_AIM OF THE EXERCISE_
Copy every record that appears below, exactly as it stands.

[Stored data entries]
# # #

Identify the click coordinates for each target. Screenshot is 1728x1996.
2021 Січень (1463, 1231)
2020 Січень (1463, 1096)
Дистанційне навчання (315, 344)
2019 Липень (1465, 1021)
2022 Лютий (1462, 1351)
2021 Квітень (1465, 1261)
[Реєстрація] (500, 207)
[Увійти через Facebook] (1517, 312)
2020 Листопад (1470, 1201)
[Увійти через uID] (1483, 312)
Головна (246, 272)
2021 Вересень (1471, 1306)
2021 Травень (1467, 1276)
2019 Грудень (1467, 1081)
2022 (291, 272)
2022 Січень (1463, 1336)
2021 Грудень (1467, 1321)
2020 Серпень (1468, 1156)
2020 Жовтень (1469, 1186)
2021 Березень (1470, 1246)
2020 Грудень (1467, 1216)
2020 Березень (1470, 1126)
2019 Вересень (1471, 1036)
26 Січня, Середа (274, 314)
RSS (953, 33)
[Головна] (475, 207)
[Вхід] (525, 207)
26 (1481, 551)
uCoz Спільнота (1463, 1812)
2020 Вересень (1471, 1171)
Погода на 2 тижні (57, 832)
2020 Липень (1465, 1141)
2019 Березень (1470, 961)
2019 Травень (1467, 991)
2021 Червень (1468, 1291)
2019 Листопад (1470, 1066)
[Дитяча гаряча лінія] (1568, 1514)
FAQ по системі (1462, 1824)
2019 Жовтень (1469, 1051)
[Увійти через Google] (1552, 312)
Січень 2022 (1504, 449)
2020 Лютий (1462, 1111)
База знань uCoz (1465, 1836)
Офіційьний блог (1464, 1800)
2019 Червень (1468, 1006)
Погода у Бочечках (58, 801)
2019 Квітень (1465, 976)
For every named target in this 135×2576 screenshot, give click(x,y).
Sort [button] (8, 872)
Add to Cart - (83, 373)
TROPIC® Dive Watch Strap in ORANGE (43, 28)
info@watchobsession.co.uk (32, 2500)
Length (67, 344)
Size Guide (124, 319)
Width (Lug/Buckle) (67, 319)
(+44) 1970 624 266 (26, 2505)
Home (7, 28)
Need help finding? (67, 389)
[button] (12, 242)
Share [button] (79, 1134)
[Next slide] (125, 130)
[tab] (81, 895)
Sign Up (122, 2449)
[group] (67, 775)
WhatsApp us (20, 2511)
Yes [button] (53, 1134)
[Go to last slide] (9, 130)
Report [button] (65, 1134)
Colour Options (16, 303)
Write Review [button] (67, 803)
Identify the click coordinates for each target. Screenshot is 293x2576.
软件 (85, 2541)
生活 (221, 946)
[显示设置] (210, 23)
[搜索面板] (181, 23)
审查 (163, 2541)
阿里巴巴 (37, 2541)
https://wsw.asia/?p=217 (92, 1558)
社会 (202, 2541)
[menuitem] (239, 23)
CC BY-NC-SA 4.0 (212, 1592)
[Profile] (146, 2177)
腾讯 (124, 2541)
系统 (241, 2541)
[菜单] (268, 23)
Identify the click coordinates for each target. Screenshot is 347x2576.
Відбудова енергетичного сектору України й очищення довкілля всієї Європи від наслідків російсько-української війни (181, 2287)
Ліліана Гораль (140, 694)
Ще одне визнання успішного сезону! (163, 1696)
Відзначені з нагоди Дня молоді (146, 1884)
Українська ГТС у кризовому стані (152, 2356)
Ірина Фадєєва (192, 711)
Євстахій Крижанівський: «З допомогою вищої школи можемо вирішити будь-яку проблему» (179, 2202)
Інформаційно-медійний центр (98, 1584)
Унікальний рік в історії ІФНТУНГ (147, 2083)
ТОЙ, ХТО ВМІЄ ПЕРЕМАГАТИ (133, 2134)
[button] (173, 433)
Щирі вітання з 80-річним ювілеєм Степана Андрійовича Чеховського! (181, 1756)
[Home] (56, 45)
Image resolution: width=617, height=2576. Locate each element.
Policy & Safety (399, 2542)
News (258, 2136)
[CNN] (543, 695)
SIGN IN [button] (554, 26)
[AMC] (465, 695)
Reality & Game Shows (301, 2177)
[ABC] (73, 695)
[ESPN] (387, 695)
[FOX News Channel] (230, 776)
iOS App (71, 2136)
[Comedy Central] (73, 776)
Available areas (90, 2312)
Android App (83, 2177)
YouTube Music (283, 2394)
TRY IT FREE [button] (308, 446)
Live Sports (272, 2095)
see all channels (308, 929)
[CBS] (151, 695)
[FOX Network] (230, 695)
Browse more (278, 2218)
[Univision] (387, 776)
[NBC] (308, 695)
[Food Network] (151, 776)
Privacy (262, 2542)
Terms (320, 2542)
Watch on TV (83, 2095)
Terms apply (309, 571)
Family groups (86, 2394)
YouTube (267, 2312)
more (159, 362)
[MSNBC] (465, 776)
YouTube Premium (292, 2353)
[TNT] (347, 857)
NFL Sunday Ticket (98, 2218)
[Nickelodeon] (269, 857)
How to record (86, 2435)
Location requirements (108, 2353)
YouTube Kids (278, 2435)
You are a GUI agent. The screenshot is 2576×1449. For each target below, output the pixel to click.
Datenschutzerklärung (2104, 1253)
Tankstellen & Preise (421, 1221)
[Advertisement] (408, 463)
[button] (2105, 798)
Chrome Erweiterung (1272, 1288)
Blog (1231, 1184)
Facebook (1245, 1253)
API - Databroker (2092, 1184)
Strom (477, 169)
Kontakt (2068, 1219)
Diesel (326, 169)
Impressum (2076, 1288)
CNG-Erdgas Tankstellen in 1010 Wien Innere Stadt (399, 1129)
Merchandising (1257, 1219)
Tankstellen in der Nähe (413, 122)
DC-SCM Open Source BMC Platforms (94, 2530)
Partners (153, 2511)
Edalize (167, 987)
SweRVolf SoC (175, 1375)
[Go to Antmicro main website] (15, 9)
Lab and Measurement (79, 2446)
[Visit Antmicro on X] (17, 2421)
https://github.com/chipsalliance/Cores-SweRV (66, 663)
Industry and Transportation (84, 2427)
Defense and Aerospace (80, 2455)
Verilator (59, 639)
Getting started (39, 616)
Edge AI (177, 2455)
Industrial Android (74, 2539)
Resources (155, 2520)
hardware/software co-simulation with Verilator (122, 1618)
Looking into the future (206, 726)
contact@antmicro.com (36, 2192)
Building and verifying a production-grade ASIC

# # #

_WRITTEN REPLY_
Identify the click coordinates for each target. Screenshot is 1728x1996.
2021 Січень (1463, 1231)
2020 Січень (1463, 1096)
Дистанційне навчання (315, 344)
2019 Липень (1465, 1021)
2022 Лютий (1462, 1351)
2021 Квітень (1465, 1261)
[Реєстрація] (500, 207)
[Увійти через Facebook] (1517, 312)
2020 Листопад (1470, 1201)
[Увійти через uID] (1483, 312)
Головна (246, 272)
2021 Вересень (1471, 1306)
2021 Травень (1467, 1276)
2019 Грудень (1467, 1081)
2022 (291, 272)
2022 Січень (1463, 1336)
2021 Грудень (1467, 1321)
2020 Серпень (1468, 1156)
2020 Жовтень (1469, 1186)
2021 Березень (1470, 1246)
2020 Грудень (1467, 1216)
2020 Березень (1470, 1126)
2019 Вересень (1471, 1036)
26 Січня, Середа (274, 314)
RSS (953, 33)
[Головна] (475, 207)
[Вхід] (525, 207)
26 (1481, 551)
uCoz Спільнота (1463, 1812)
2020 Вересень (1471, 1171)
Погода на 2 тижні (57, 832)
2020 Липень (1465, 1141)
2019 Березень (1470, 961)
2019 Травень (1467, 991)
2021 Червень (1468, 1291)
2019 Листопад (1470, 1066)
[Дитяча гаряча лінія] (1568, 1514)
FAQ по системі (1462, 1824)
2019 Жовтень (1469, 1051)
[Увійти через Google] (1552, 312)
Січень 2022 (1504, 449)
2020 Лютий (1462, 1111)
База знань uCoz (1465, 1836)
Офіційьний блог (1464, 1800)
2019 Червень (1468, 1006)
Погода у Бочечках (58, 801)
2019 Квітень (1465, 976)
For every named target in this 135×2576 screenshot, give click(x,y).
Sort [button] (8, 872)
Add to Cart - (83, 373)
TROPIC® Dive Watch Strap in ORANGE (43, 28)
info@watchobsession.co.uk (32, 2500)
Length (67, 344)
Size Guide (124, 319)
Width (Lug/Buckle) (67, 319)
(+44) 1970 624 266 (26, 2505)
Home (7, 28)
Need help finding? (67, 389)
[button] (12, 242)
Share [button] (79, 1134)
[Next slide] (125, 130)
[tab] (81, 895)
Sign Up (122, 2449)
[group] (67, 775)
WhatsApp us (20, 2511)
Yes [button] (53, 1134)
[Go to last slide] (9, 130)
Report [button] (65, 1134)
Colour Options (16, 303)
Write Review [button] (67, 803)
Identify the click coordinates for each target. Screenshot is 293x2576.
软件 (85, 2541)
生活 (221, 946)
[显示设置] (210, 23)
[搜索面板] (181, 23)
审查 (163, 2541)
阿里巴巴 (37, 2541)
https://wsw.asia/?p=217 (92, 1558)
社会 (202, 2541)
[menuitem] (239, 23)
CC BY-NC-SA 4.0 (212, 1592)
[Profile] (146, 2177)
腾讯 (124, 2541)
系统 (241, 2541)
[菜单] (268, 23)
Identify the click coordinates for each target. Screenshot is 347x2576.
Відбудова енергетичного сектору України й очищення довкілля всієї Європи від наслідків російсько-української війни (181, 2287)
Ліліана Гораль (140, 694)
Ще одне визнання успішного сезону! (163, 1696)
Відзначені з нагоди Дня молоді (146, 1884)
Українська ГТС у кризовому стані (152, 2356)
Ірина Фадєєва (192, 711)
Євстахій Крижанівський: «З допомогою вищої школи можемо вирішити будь-яку проблему» (179, 2202)
Інформаційно-медійний центр (98, 1584)
Унікальний рік в історії ІФНТУНГ (147, 2083)
ТОЙ, ХТО ВМІЄ ПЕРЕМАГАТИ (133, 2134)
[button] (173, 433)
Щирі вітання з 80-річним ювілеєм Степана Андрійовича Чеховського! (181, 1756)
[Home] (56, 45)
Image resolution: width=617, height=2576. Locate each element.
Policy & Safety (399, 2542)
News (258, 2136)
[CNN] (543, 695)
SIGN IN [button] (554, 26)
[AMC] (465, 695)
Reality & Game Shows (301, 2177)
[ABC] (73, 695)
[ESPN] (387, 695)
[FOX News Channel] (230, 776)
iOS App (71, 2136)
[Comedy Central] (73, 776)
Available areas (90, 2312)
Android App (83, 2177)
YouTube Music (283, 2394)
TRY IT FREE [button] (308, 446)
Live Sports (272, 2095)
see all channels (308, 929)
[CBS] (151, 695)
[FOX Network] (230, 695)
Browse more (278, 2218)
[Univision] (387, 776)
[NBC] (308, 695)
[Food Network] (151, 776)
Privacy (262, 2542)
Terms (320, 2542)
Watch on TV (83, 2095)
Terms apply (309, 571)
Family groups (86, 2394)
YouTube (267, 2312)
more (159, 362)
[MSNBC] (465, 776)
YouTube Premium (292, 2353)
[TNT] (347, 857)
NFL Sunday Ticket (98, 2218)
[Nickelodeon] (269, 857)
How to record (86, 2435)
Location requirements (108, 2353)
YouTube Kids (278, 2435)
You are a GUI agent. The screenshot is 2576×1449. For each target below, output the pixel to click.
Datenschutzerklärung (2104, 1253)
Tankstellen & Preise (421, 1221)
[Advertisement] (408, 463)
[button] (2105, 798)
Chrome Erweiterung (1272, 1288)
Blog (1231, 1184)
Facebook (1245, 1253)
API - Databroker (2092, 1184)
Strom (477, 169)
Kontakt (2068, 1219)
Diesel (326, 169)
Impressum (2076, 1288)
CNG-Erdgas Tankstellen in 1010 Wien Innere Stadt (399, 1129)
Merchandising (1257, 1219)
Tankstellen in der Nähe (413, 122)
DC-SCM Open Source BMC Platforms (94, 2530)
Partners (153, 2511)
Edalize (167, 987)
SweRVolf SoC (175, 1375)
[Go to Antmicro main website] (15, 9)
Lab and Measurement (79, 2446)
[Visit Antmicro on X] (17, 2421)
https://github.com/chipsalliance/Cores-SweRV (66, 663)
Industry and Transportation (84, 2427)
Defense and Aerospace (80, 2455)
Verilator (59, 639)
Getting started (39, 616)
Edge AI (177, 2455)
Industrial Android (74, 2539)
Resources (155, 2520)
hardware/software co-simulation with Verilator (122, 1618)
Looking into the future (206, 726)
contact@antmicro.com (36, 2192)
Building and verifying a production-grade ASIC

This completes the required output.